STORY BY LISA ZAHNER (Week of December 22, 2022)

Vero Beach’s new “One Rate” utility plan, designed to put all of its water-sewer customers on the road to steeper rates in January, hasn’t even gone into effect yet and it’s attracting criticism from outside-the-city customers to the north and south.

On Tuesday, South Beach customer Doug DeMuth asked the County Commission to intervene on behalf of out-of-city residents whose homes have been stuck on Vero’s utility system without a valid franchise agreement for the past five years.

“The City of Vero Beach staff continues to post rate information without a detailed engineering design construction estimate for their new wastewater treatment plant in place. This puts the cart before the horse. They need to provide the public with an detailed project cost, its degree of accuracy and its impact on our future rates,” DeMuth said.

“I ask that the Board of County Commissioners to look into this situation and publicly inform county rate payers about what their future rates will become,” DeMuth said.
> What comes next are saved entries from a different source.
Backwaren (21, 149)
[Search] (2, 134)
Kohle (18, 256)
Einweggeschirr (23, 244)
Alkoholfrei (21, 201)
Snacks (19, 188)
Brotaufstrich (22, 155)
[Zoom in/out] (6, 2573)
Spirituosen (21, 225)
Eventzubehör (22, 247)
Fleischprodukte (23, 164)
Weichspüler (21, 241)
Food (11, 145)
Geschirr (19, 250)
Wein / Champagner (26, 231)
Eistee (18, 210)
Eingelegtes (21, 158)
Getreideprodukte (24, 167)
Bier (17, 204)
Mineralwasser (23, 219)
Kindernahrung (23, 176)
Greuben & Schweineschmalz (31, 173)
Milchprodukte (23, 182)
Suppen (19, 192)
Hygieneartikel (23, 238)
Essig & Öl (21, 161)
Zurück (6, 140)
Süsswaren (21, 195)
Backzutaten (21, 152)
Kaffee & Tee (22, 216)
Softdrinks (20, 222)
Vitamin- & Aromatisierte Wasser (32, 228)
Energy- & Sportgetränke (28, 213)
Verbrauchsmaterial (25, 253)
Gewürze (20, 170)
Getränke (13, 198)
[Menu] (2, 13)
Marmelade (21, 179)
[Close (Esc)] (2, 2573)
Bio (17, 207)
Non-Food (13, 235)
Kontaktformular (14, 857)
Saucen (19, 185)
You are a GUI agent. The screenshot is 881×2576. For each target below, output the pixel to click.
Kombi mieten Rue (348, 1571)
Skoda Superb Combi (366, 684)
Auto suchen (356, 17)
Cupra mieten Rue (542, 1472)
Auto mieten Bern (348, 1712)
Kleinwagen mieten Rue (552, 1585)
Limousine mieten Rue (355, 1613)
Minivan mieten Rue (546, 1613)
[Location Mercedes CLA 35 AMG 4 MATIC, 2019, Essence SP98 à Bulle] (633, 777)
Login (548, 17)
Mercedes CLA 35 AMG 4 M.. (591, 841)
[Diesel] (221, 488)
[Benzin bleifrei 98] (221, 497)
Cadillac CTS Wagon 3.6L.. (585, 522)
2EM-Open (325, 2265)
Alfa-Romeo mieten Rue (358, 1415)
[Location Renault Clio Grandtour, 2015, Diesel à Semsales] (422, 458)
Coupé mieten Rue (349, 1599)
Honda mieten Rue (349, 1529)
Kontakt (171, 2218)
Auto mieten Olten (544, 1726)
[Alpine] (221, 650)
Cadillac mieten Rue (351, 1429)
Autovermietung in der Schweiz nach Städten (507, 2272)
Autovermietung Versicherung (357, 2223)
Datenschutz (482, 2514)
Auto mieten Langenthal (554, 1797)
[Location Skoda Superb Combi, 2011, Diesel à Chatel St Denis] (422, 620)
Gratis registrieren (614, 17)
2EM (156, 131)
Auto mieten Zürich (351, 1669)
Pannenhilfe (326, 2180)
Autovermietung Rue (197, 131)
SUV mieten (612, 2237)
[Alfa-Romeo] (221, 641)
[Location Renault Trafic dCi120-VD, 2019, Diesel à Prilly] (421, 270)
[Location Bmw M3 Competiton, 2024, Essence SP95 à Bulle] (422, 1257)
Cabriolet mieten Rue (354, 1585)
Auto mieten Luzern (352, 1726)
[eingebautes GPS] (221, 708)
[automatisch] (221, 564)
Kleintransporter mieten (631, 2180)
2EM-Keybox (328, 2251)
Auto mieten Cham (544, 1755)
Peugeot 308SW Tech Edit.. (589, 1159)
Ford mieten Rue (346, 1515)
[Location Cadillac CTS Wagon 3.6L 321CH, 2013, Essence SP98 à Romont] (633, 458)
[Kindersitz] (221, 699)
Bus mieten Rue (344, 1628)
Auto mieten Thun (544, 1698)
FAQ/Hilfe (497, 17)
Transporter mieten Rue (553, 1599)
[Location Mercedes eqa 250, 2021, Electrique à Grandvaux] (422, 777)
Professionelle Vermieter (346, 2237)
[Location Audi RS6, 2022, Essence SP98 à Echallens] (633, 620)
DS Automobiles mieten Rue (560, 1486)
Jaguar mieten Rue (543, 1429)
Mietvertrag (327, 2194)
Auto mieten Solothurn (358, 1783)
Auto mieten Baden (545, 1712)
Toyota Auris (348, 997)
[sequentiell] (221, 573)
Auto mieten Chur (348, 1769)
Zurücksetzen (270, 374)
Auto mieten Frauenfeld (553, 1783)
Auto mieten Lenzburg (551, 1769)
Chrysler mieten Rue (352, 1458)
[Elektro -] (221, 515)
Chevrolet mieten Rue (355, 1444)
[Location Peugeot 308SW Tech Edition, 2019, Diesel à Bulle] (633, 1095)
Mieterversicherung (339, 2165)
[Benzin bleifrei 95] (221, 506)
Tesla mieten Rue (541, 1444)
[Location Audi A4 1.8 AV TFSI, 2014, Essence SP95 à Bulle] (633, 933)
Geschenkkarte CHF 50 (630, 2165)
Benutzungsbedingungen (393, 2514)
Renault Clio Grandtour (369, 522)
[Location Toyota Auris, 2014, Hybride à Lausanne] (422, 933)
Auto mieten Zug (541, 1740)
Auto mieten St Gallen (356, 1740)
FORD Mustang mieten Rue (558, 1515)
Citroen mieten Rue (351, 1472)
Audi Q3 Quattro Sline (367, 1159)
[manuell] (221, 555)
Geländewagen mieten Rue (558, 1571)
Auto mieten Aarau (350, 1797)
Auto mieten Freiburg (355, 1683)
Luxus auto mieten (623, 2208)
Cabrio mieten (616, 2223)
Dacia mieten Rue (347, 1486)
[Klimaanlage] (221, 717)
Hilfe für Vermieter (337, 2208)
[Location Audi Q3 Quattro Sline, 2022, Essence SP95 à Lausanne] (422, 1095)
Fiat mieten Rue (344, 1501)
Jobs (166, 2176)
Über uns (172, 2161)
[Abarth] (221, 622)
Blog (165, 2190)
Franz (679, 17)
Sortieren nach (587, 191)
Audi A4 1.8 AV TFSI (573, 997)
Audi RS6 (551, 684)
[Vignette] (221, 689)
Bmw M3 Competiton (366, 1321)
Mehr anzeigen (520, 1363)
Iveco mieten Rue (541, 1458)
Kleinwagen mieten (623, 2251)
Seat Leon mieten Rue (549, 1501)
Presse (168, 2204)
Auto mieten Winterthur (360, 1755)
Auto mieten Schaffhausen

A large portion of the rate increase will be set aside to pay debt service on the new sewer plant slated to be built on Vero Beach Regional Airport land. Initial estimates say the plant will cost $82 million, plus about $74 million in financing costs, for a total of $156 million, to be paid over 30 years.

But the city has not received any actual bids on constructing the new plant. Utility staff is in the process of preparing a bid packet on the membrane equipment. The choice of membranes, Utility Director Rob Bolton said, will determine the design of the plant.

The rest of the added revenue will go toward operating costs. Those costs have been increasing due to inflation and government regulation, but the utility still returns a profit of more than $1 million annually which it transfers to Vero’s general fund. There’s been no serious discussion of ending those transfers, which Vero says are the fair rate of return for city taxpayers as owners of the utility. In fact, the 6 percent general fund transfers will increase as revenues rise.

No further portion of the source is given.